Study text: Begin

Tuesday 31 July 2012

Goal Posts: Here. No, Here. NO, HERE.

The title says it all right now when it comes to my son. He is being terribly maniacal when it comes to sleep patterns. One night, he'll wake up every three hours, the next, sleep for seven then wake up every hour, the next, he'll wake up after four hours, then two, then six... and on and on.

This is leaving me terribly tired and unrested. My body used to anticipate his waking times - pretty consistent for the first 3 months of his life, and now, it's all over the shop, and I wake up with a start, and I can't go back to sleep.

Having said all of this, it doesn't not seem to bother him one bit. It actually seems to make him a happier baby during the day. So I take the good with the bad. I know one day I will be able to sleep again, because teenagers sleep all the time. Good. Only 12 years and 8 months to go.

Other mothers baulk at me when I tell them I don't have a routine. I let him feed when he wants, sleep when he wants, I let him lead me, which I find works pretty well given I travel a bit and sleep in different places fairly regularly. I could only envision myself struggling with taking him to my parents for a weekend if he was in a strict routine of sleep/eat/play.

Does this make sense to you? Are you strict with routine? Does it hinder you when you do things like travel, or do you lock yourself at home for the first year or so? I'd be so interested to hear your thoughts on this one...

A Shot in the Arm from Oscar Wilde

Has it really been 2 weeks since my last post? Where does the time go? And, how is it I am still on the same book?

Study text: End
Recorded information: Begin

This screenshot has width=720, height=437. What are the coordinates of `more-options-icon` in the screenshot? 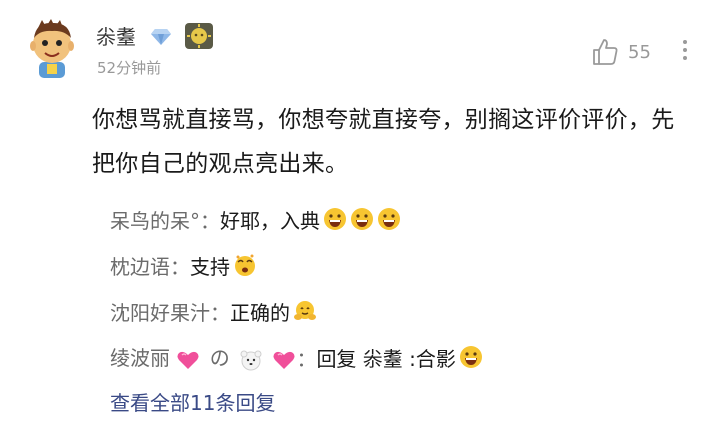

Recorded information: End

- What you have to do -
In the blog post about the son's sleep, for how long were his waking times pretty consistent?

- Your solution -
For the first 3 months of his life.